Embrace - the documentary





You reach out to turn the shower off, select a warm towel and wrap it gently around your body. You walk over to the full length mirror, let the towel drop to the floor. You stare, in awe at this incredible specimen reflected back at you. This familiar fleshy friend that has carried you around, grown with you, provided you with breath and has been witness to every single second, the highs, the lows. The texture of your skin, every pore, every roll, the length of your arms, the way each part links to the next, the cellulite, the hair, the scars. Your chest rises with pride, your shoulders rest back & you feel truly overjoyed with every fibre of your being. Perhaps this body has carried children and you can see those silvery marks left behind by your baby. This body might have been exploited, abused and survived. This body may have been celebrated, worshipped and adored. Maybe this body has walked miles, swam lengths, climbed hills or hiked mountains. Maybe this body has partied hard, given shelter, hugs and comfort. You have such an overwhelming respect and love for your body as you look at it & feel yourself present in this moment right now. And with this glow of gratitude you get dressed, head out into the world and carry on with your day.

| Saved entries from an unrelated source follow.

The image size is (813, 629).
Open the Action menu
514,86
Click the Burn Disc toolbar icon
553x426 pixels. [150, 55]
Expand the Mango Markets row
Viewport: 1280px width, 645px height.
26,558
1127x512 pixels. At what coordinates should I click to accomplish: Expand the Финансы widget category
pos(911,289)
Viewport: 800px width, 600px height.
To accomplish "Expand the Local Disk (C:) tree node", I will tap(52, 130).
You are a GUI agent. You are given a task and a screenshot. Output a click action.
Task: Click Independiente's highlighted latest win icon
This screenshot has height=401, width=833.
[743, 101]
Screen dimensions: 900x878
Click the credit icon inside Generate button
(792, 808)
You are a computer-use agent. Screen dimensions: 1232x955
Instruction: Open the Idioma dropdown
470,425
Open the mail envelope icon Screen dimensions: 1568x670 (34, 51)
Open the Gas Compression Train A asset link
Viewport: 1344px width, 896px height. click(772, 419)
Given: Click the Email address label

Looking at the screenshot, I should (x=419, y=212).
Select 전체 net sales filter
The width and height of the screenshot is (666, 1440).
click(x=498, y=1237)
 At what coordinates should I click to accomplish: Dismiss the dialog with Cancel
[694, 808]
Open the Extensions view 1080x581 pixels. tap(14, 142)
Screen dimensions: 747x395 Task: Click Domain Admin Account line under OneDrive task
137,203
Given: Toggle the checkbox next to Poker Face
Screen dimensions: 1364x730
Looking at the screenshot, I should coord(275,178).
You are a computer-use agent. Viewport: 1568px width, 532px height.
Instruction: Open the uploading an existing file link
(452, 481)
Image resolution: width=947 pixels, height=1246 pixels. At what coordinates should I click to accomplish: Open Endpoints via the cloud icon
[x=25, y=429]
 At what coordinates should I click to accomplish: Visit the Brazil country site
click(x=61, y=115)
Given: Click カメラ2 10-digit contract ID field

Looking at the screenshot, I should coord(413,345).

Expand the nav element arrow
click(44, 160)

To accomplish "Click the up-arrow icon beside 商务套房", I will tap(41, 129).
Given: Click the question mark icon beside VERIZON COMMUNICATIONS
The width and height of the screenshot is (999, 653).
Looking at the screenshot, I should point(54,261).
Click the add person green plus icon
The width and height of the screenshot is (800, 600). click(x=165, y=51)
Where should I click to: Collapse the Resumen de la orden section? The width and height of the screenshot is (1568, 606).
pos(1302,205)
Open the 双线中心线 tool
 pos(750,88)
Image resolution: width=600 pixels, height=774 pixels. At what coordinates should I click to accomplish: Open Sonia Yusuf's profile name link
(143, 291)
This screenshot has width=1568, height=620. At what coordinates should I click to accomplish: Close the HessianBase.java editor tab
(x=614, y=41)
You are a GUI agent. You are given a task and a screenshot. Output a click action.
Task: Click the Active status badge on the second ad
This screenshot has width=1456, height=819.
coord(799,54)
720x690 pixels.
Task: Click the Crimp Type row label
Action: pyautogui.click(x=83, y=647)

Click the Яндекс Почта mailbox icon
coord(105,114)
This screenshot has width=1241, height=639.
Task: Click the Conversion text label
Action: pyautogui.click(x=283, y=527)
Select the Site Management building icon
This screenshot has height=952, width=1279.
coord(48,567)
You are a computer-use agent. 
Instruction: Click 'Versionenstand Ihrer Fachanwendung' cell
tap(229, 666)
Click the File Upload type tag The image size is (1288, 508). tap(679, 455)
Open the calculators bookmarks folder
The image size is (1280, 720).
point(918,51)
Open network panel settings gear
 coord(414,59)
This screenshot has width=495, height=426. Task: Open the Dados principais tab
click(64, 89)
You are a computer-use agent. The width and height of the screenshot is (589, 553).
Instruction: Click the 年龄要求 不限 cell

So, not sure about you but this hasn’t really been my experience of an average morning. I am a sweet, sensitive soul, I’m a creative, I’m a white British straight 40 year old woman, I’m a mum, I’m a wife, I’m a sister, a daughter, a good friend. I’ve travelled, danced til sunrise, had ‘close shaves’ - not talking about facial hair here, we’ve all put ourselves in silly situations & if we’re lucky just got away with a lesson learned. I’ve been vulnerable, I’ve been incredibly lucky, I’ve giggled ’til I’ve cried (and there was that time I wet myself). I’ve loved, lost, had epiphanies & revelations, I’ve had life changing sad news and found myself on the receiving end of such wonderful life gifts. But how I feel about my body, how I judge it, how I obliviously measure it against other bodies - whilst my perception of myself probably falls into a relatively healthy category - I have been staggered by the shift that has recently taken place within me.

What if we all fell in love with our bodies? What would happen then? What if we were all so empowered by simply looking in the mirror? Can you imagine?! Would we look differently at those photoshopped images of young models with flawless skin, perfect hair, tiny waists & gravity defying boobs trying to sell us products that we don’t really need? What would happen if that ‘problem’ or ‘insecurity’ that the huge advertising agencies rely upon to communicate with us, simply didn’t exist?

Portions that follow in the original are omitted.